(Collected data entries)
--- --- ---
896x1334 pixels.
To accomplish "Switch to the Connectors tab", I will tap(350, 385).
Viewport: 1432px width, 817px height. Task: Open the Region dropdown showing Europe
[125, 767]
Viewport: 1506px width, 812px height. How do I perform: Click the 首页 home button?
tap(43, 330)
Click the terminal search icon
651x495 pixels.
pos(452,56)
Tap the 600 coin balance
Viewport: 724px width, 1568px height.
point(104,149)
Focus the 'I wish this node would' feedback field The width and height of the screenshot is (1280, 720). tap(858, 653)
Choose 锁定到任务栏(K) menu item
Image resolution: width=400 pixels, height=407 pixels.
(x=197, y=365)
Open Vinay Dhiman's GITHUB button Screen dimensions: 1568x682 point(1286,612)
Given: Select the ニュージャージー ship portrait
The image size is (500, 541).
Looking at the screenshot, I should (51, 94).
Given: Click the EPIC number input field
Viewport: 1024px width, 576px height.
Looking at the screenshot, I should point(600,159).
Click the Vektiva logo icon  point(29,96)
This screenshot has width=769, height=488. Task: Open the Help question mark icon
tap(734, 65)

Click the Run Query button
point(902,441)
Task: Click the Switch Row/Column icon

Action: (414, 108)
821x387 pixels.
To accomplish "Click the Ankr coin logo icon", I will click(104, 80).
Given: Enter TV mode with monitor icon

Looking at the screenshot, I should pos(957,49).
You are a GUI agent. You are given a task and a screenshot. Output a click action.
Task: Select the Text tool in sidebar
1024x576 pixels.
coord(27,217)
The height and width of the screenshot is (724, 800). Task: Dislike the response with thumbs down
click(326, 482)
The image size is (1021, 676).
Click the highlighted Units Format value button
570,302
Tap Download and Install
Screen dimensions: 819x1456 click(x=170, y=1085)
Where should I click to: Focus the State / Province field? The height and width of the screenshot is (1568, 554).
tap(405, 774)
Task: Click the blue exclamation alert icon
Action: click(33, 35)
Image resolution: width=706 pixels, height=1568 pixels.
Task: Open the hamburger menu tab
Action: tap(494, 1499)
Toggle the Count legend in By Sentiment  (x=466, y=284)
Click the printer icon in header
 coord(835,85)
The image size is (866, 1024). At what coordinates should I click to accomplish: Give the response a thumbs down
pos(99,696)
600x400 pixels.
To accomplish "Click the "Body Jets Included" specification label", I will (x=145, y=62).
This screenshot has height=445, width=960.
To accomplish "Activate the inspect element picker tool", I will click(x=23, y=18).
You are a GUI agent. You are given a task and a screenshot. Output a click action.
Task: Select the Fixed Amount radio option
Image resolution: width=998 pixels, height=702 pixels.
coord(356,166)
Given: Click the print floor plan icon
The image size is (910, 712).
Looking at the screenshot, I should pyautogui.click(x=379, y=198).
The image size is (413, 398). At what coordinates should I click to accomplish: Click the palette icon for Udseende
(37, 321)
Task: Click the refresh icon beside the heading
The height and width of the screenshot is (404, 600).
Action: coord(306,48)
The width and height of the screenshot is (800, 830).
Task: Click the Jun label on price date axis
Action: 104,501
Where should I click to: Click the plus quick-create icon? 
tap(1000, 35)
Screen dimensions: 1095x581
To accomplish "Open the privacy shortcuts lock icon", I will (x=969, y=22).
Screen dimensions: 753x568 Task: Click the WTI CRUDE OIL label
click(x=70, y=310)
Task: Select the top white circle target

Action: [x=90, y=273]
--- --- ---
> PROBLEM TO SOLVE: Your reply should repeat the entries above in full, with every character intact.

> RESULT OF THIS TASK:
896x1334 pixels.
To accomplish "Switch to the Connectors tab", I will tap(350, 385).
Viewport: 1432px width, 817px height. Task: Open the Region dropdown showing Europe
[125, 767]
Viewport: 1506px width, 812px height. How do I perform: Click the 首页 home button?
tap(43, 330)
Click the terminal search icon
651x495 pixels.
pos(452,56)
Tap the 600 coin balance
Viewport: 724px width, 1568px height.
point(104,149)
Focus the 'I wish this node would' feedback field The width and height of the screenshot is (1280, 720). tap(858, 653)
Choose 锁定到任务栏(K) menu item
Image resolution: width=400 pixels, height=407 pixels.
(x=197, y=365)
Open Vinay Dhiman's GITHUB button Screen dimensions: 1568x682 point(1286,612)
Given: Select the ニュージャージー ship portrait
The image size is (500, 541).
Looking at the screenshot, I should (51, 94).
Given: Click the EPIC number input field
Viewport: 1024px width, 576px height.
Looking at the screenshot, I should point(600,159).
Click the Vektiva logo icon  point(29,96)
This screenshot has width=769, height=488. Task: Open the Help question mark icon
tap(734, 65)

Click the Run Query button
point(902,441)
Task: Click the Switch Row/Column icon

Action: (414, 108)
821x387 pixels.
To accomplish "Click the Ankr coin logo icon", I will click(104, 80).
Given: Enter TV mode with monitor icon

Looking at the screenshot, I should pos(957,49).
You are a GUI agent. You are given a task and a screenshot. Output a click action.
Task: Select the Text tool in sidebar
1024x576 pixels.
coord(27,217)
The height and width of the screenshot is (724, 800). Task: Dislike the response with thumbs down
click(326, 482)
The image size is (1021, 676).
Click the highlighted Units Format value button
570,302
Tap Download and Install
Screen dimensions: 819x1456 click(x=170, y=1085)
Where should I click to: Focus the State / Province field? The height and width of the screenshot is (1568, 554).
tap(405, 774)
Task: Click the blue exclamation alert icon
Action: click(33, 35)
Image resolution: width=706 pixels, height=1568 pixels.
Task: Open the hamburger menu tab
Action: tap(494, 1499)
Toggle the Count legend in By Sentiment  (x=466, y=284)
Click the printer icon in header
 coord(835,85)
The image size is (866, 1024). At what coordinates should I click to accomplish: Give the response a thumbs down
pos(99,696)
600x400 pixels.
To accomplish "Click the "Body Jets Included" specification label", I will (x=145, y=62).
This screenshot has height=445, width=960.
To accomplish "Activate the inspect element picker tool", I will click(x=23, y=18).
You are a GUI agent. You are given a task and a screenshot. Output a click action.
Task: Select the Fixed Amount radio option
Image resolution: width=998 pixels, height=702 pixels.
coord(356,166)
Given: Click the print floor plan icon
The image size is (910, 712).
Looking at the screenshot, I should pyautogui.click(x=379, y=198).
The image size is (413, 398). At what coordinates should I click to accomplish: Click the palette icon for Udseende
(37, 321)
Task: Click the refresh icon beside the heading
The height and width of the screenshot is (404, 600).
Action: coord(306,48)
The width and height of the screenshot is (800, 830).
Task: Click the Jun label on price date axis
Action: 104,501
Where should I click to: Click the plus quick-create icon? 
tap(1000, 35)
Screen dimensions: 1095x581
To accomplish "Open the privacy shortcuts lock icon", I will (x=969, y=22).
Screen dimensions: 753x568 Task: Click the WTI CRUDE OIL label
click(x=70, y=310)
Task: Select the top white circle target

Action: [x=90, y=273]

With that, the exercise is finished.